### WHAT THE TASK REQUIRES
Rewrite the lines below, switching every "screenshot" to "screen capture" and keeping everything else the same. Leave the pictures out.

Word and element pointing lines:
---------------

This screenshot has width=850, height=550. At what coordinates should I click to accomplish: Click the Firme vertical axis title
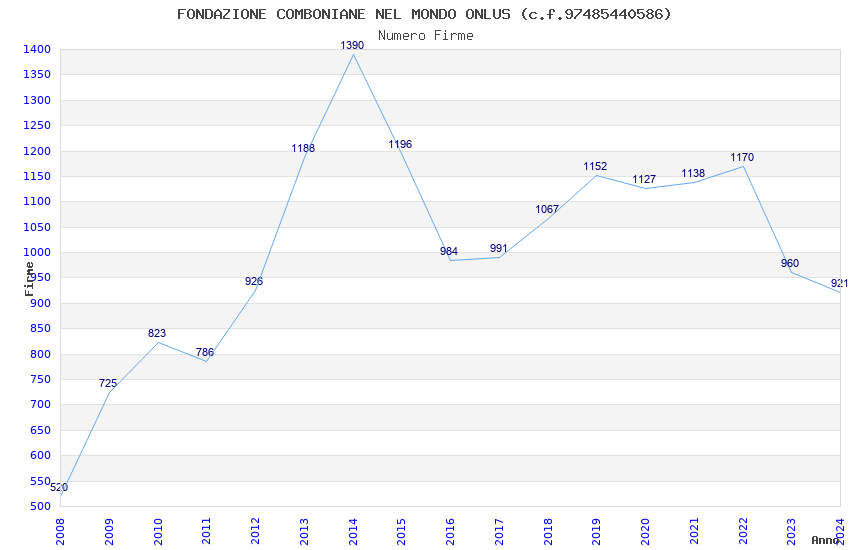pyautogui.click(x=29, y=279)
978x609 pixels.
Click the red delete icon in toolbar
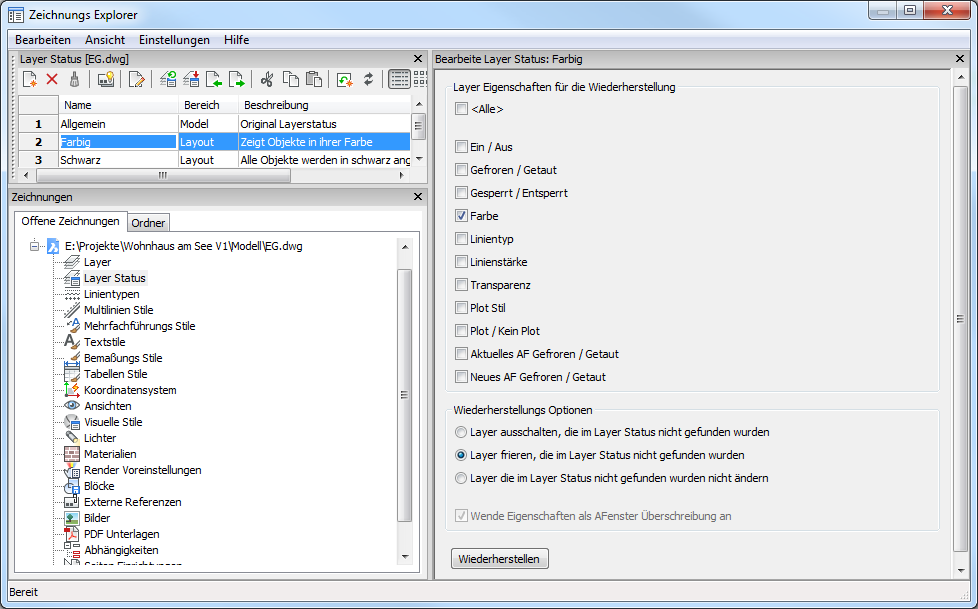coord(52,79)
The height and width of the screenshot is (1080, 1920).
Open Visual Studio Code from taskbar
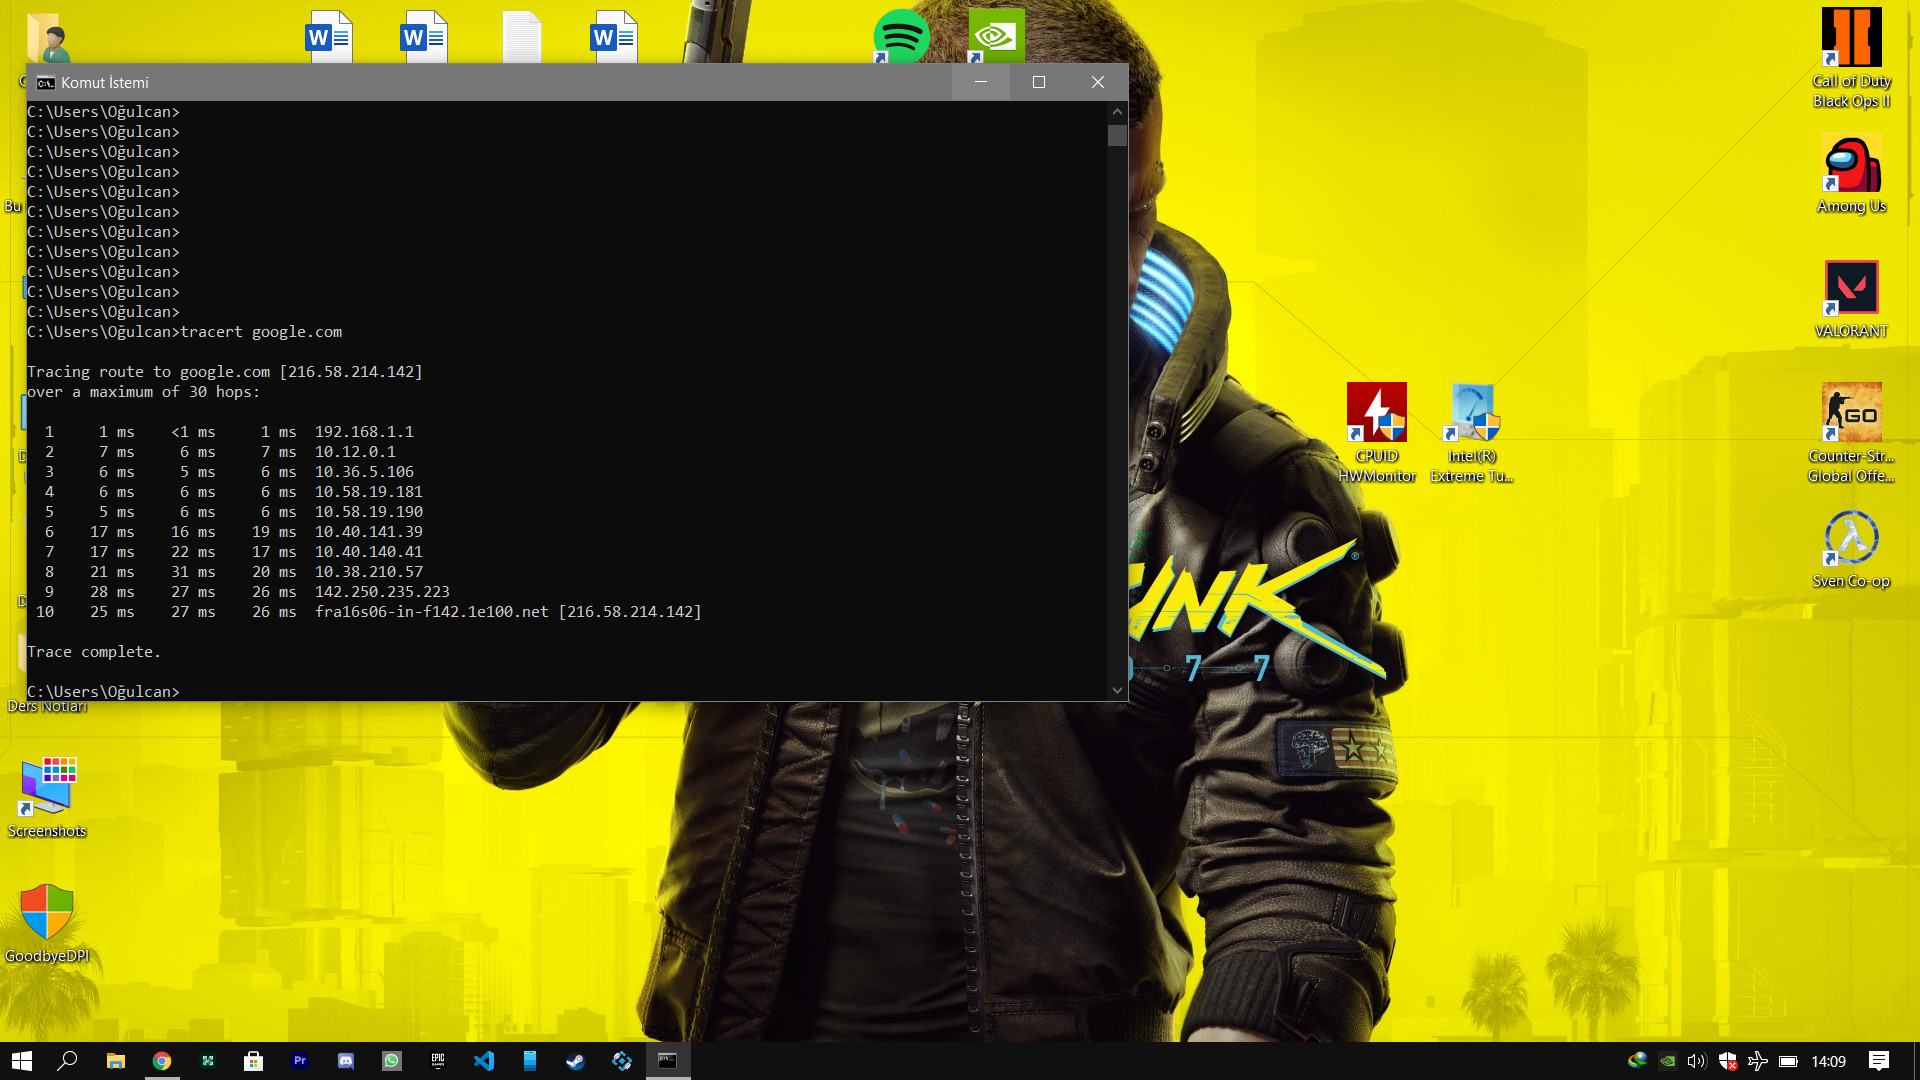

---------------

### WRITTEN REPLY
This screen capture has width=850, height=550. At what coordinates should I click to accomplish: Click the Firme vertical axis title
pyautogui.click(x=29, y=279)
978x609 pixels.
Click the red delete icon in toolbar
coord(52,79)
The height and width of the screen capture is (1080, 1920).
Open Visual Studio Code from taskbar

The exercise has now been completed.